McDonald was convicted in 1989 of oral copulation with a minor, an offense that has landed him in the state’s sex offender database. Both Alemany and the YMCA, where McDonald administered youth sports programs, suspended McDonald this week pending an investigation.

Van Winkle said Alemany officials called the Department of Justice only last week to find out whether they could rely on the YMCA clearance or had to do an independent background check. State law requires all schools to conduct their own fingerprint criminal background checks of prospective employees and prohibits the hiring of those with a history of violent, sex or drug crimes.

McDonald’s lawyer, Jeffrey Brodey, declined to comment, except to say that it should not be so easy to slip past the system.

“I don’t understand that,” Brodey said. “Every time I’ve been fingerprinted, it’s been in a police department, right in front of a policeman. I showed ID.”

Van Winkle said the McDonald case shows how the background-check system can be defeated, although authorities do not know exactly how McDonald submitted the wrong fingerprints. However, he said McDonald also gave false or incomplete information on his date of birth and Social Security and driver’s license numbers, hampering efforts to check his record using his name and personal information.

A spokesman for the Los Angeles Catholic Archdiocese, which operates Alemany, said the school is still investigating the incident and does not know whether the school’s policy allowed the use of another agency’s background check or whether an exception was made for McDonald.

Advertisement

The Rev. Gregory Coiro, a spokesman for the archdiocese, said school officials initially told him they believed they had checked McDonald’s record, but that no evidence of the check was on file.

The only background check for McDonald in Alemany’s files was that done by the YMCA, Van Winkle said.

YMCA officials said they do not know where McDonald was fingerprinted.

Larry Rosen, president and chief executive officer of the YMCA of Metropolitan Los Angeles, said his organization fingerprints prospective employees at headquarters and also accepts print cards from outside contractors. However, in both instances, government-issued identification is required at the time the prints are rolled onto the card, he said.

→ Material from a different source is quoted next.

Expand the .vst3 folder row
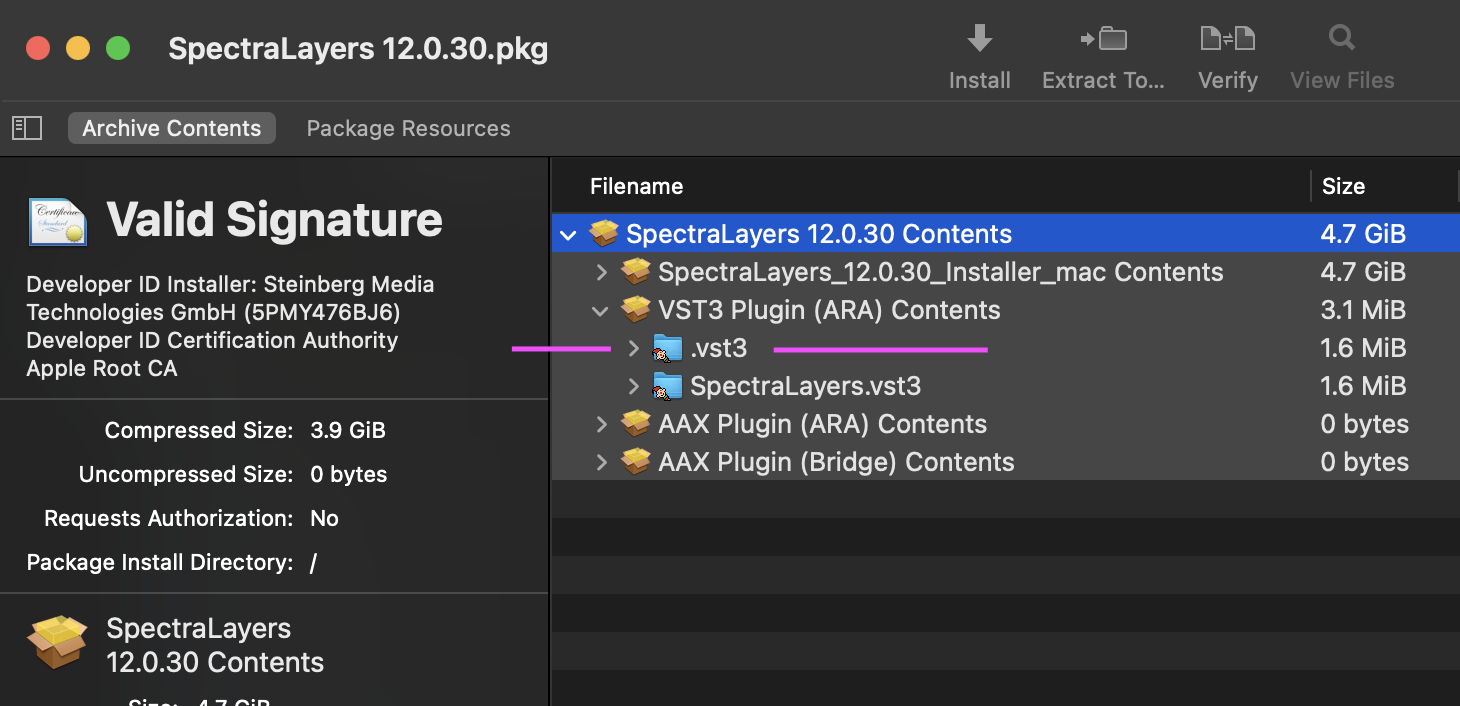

“I feel very disappointed in Mr. McDonald,” Rosen said. “I feel very sorry for those who will be without the benefit of the good things he can do because of the bad things he has done.”

Rosen said the YMCA reevaluated its procedures in light of the McDonald case and found that they were appropriate. He said McDonald’s case was “one in a million.”

State officials do not think widespread fraud is being committed by job applicants required to get fingerprint criminal background checks, Van Winkle said. But he said the McDonald case suggests that fingerprint-takers should be certified or otherwise monitored by the state.

Advertisement

“This proves right here that it’s not a foolproof, 100% guaranteeable system,” Van Winkle said. “There are ways to get around the system.”